A couple of points the movie makes...
1. The government, through the Dept. of Education, greases the palms of big pharma by shaping the rules of diagnosis in order to give more and more kids these drugs.
Um... schools neither diagnose nor prescribe, and while I don't know how it is where you are - if I even suggest to a parent that medication might be appropriate, I could get fired; we are no longer even allowed to say "if it was my child I would...", because if the school, through its employees, is seen as suggesting a particular treatment, the school district is mandated to pay for it. So while I don't know what the movie said precisely, it's really not the Dept. of Ed that should be being targeted - it's the doctors who prescribe, because as I said, educators neither diagnose nor prescribe, so targeting educators is meaningless in this context.
2. Increasingly, kids are being taken from parents by CPS because they refuse to give their children these drugs in order to "treat" them.
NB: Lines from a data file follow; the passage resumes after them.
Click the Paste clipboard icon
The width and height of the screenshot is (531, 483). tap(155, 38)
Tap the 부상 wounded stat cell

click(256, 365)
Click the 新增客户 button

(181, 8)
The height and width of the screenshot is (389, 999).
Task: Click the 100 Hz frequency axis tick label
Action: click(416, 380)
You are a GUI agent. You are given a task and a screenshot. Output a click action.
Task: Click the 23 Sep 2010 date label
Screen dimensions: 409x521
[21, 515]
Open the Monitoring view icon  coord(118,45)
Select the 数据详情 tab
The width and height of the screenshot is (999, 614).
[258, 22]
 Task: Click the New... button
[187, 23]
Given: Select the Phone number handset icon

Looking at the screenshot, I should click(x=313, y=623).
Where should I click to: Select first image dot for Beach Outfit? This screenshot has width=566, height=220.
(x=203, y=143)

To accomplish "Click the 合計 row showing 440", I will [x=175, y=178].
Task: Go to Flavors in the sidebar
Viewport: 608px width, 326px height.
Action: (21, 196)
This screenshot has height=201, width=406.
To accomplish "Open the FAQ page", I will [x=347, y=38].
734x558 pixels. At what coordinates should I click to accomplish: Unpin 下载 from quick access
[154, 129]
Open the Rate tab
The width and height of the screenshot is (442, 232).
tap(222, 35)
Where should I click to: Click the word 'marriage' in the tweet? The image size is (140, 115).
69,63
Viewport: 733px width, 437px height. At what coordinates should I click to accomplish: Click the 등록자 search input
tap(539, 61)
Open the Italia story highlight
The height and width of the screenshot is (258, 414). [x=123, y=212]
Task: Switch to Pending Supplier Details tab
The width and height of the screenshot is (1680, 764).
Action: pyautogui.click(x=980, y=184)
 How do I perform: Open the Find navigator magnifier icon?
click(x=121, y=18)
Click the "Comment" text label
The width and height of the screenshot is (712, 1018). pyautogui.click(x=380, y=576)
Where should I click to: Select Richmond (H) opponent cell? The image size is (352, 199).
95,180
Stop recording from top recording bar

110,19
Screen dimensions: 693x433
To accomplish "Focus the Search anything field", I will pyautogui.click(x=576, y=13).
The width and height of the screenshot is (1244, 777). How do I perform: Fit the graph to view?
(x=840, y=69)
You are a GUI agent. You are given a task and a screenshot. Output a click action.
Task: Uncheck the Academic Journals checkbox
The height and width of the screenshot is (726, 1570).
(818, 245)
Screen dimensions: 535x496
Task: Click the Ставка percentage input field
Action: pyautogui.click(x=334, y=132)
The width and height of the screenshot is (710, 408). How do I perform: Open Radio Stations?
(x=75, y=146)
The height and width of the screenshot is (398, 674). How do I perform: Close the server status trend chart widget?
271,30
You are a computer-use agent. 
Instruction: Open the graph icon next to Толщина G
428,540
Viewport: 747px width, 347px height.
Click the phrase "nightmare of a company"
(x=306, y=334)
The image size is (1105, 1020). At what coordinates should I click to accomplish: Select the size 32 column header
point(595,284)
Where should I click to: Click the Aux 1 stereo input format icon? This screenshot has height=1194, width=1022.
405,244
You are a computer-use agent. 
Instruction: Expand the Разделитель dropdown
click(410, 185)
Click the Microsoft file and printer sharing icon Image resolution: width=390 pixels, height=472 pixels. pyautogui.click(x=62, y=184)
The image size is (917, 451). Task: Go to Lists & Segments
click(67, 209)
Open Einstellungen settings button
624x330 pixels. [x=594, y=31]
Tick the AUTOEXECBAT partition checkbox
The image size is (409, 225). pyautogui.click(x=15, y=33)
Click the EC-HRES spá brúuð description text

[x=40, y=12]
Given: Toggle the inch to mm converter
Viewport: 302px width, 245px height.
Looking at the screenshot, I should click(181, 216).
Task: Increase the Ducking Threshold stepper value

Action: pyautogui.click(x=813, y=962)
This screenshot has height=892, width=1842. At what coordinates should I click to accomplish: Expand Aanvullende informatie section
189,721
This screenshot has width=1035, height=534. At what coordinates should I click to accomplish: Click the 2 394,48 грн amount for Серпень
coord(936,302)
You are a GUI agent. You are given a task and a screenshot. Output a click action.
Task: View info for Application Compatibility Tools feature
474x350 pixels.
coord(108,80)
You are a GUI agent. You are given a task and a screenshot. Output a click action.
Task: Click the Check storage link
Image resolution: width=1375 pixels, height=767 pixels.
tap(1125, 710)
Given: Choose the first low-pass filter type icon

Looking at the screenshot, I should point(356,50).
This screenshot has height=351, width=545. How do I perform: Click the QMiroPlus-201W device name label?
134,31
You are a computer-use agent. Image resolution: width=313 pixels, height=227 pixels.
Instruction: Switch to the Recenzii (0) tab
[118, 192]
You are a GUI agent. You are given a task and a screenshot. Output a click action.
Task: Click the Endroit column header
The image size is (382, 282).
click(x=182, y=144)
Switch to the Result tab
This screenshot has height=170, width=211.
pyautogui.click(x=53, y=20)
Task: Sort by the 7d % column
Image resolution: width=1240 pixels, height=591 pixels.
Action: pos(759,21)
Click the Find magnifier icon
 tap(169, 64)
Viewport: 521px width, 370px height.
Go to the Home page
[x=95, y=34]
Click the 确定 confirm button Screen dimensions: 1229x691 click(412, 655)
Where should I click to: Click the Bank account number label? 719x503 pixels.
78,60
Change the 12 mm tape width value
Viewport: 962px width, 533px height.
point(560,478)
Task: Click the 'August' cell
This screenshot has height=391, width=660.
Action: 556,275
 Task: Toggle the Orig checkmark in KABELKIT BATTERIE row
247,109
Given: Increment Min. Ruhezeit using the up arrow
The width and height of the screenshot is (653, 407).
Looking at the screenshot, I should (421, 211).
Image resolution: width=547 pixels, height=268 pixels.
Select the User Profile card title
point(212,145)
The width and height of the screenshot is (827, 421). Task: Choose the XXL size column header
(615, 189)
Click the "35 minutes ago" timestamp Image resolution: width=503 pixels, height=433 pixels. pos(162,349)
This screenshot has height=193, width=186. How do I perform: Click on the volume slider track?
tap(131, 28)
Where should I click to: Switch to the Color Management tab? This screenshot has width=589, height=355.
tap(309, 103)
This has been going on for years... it all depends on how the case worker chooses to interpret "neglect". I personally have seen children taken from their parents because the parents refused to medicate (everything from ADD/ADHD to anti-seizure drugs to inoculations - we have a population of parents who refuse medications for religious reasons, as well as a much larger population who just can't afford it); I have also seen children taken because the parents insisted on medication (usually for behavior problems) and doctor shopped until they found a doctor who would prescribe something that could control the kid's behavior, no matter how inappropriate that medication might truly be. And then there are the parents who self-medicate with OTC drugs, alcohol, and/or street drugs, and teach their children the same... then blame the school, or the neighbors, or peers, or anyone but themselves for their children's addictions, school performance, and behavior problems.
3. Psychotropic drugs have been linked to reductions in brain mass and increase levels of psychosis in kids, but this is being covered up by big pharma.
Can't really dispute that; it's one of the reasons I object to medication as anything other than a last line of treatment. Children and teens are growing and changing too rapidly - including their brains - for me to see medication as anything other than a last resort... but the pharmacy companies, through advertising (video media, free samples, magazine ads disguised as articles, etc.) have convinced too many people - for themselves and their children - that medication is the answer, no matter what the question is.
I agree it's a problem - but I don't see it from the same angle that this video apparently does.